Biologists of the coming decade are going to need to know a whole lot of physics, math and statistics. Everyone is going to need to do more math, really. The days when it was just a language science used here and there is long gone.
A new project is getting a head start in that cultural merger and wants to wed maths and bioscience in the classroom. The Biotechnology and Biological Sciences Research Council (BBSRC) is calling on its research community to submit examples of mathematics in their research which can then be developed into classroom resources. The new project aims to inspire young people to continue studying maths and make them aware of the need for mathematical skills in modern bioscience research in all areas, from bioinformatics and systems biology to medicine and biotechnology.

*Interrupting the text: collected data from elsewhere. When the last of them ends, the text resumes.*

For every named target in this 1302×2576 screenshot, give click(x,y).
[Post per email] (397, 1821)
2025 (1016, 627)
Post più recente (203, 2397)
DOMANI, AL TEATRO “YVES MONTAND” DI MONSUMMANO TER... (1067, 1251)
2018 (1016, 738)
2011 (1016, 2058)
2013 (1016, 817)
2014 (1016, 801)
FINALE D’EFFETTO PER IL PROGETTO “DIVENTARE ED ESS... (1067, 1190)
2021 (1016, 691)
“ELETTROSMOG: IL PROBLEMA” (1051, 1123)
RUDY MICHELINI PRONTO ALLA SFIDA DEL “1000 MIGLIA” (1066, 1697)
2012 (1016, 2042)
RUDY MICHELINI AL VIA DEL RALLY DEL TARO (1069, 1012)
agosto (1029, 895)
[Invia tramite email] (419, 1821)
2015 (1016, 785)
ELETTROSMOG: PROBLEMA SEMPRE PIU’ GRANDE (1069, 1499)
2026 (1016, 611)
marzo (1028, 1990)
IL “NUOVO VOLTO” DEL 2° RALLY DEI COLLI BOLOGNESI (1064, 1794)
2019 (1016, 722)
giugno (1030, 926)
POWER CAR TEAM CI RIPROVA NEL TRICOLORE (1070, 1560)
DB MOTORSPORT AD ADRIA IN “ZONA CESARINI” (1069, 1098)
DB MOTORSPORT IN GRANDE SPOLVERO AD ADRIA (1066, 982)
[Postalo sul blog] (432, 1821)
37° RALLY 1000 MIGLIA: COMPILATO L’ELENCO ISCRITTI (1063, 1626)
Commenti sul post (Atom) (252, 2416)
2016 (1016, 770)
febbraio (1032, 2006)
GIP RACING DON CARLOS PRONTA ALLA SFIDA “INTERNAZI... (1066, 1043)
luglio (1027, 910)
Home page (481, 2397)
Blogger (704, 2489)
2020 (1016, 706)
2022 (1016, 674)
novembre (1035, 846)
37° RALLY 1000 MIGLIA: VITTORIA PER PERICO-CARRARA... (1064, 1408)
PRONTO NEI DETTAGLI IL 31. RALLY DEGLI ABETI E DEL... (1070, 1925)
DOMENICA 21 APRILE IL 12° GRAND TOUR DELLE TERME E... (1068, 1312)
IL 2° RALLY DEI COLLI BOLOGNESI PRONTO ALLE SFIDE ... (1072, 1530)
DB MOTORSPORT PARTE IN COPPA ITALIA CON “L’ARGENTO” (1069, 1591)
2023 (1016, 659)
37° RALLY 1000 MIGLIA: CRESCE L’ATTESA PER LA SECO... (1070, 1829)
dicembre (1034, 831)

Researchers are being asked to provide information about their research topics and the mathematical principles involved. Paired maths and biology teachers will work alongside a science communicator to develop innovative resources featuring explanations of the role of maths in scientific discovery as well as engaging activities and exercises to enable pupils to develop their mathematical proficiency.
Dr Tristan Bunn, BBSRC's Inspiring Young Scientists Coordinator, says: "Concern is growing amongst teachers, universities and employers about the maths proficiency of young people and their awareness of the importance of maths to modern biology, leaving them ill equipped for undergraduate bioscience courses and beyond. We want to work with researchers to develop fun, engaging examples of the actual maths in use at the cutting edge of bioscience, so that budding young scientists are aware from an early stage of how interlinked the two subjects are and to embrace this, not be daunted by it."
Professor Douglas Kell, BBSRC's Chief Executive, said, "Modern biology is a quantitative science, involving large amounts of data. BBSRC is committed to ensuring UK bioscience has a broad and robust base to maintain its world-leading position. As part of this commitment we need to ensure that our next generation of scientists are equipped with the fundamental skills they need to become world-leading researchers in an evolving landscape where maths and bioscience are becoming increasingly entwined."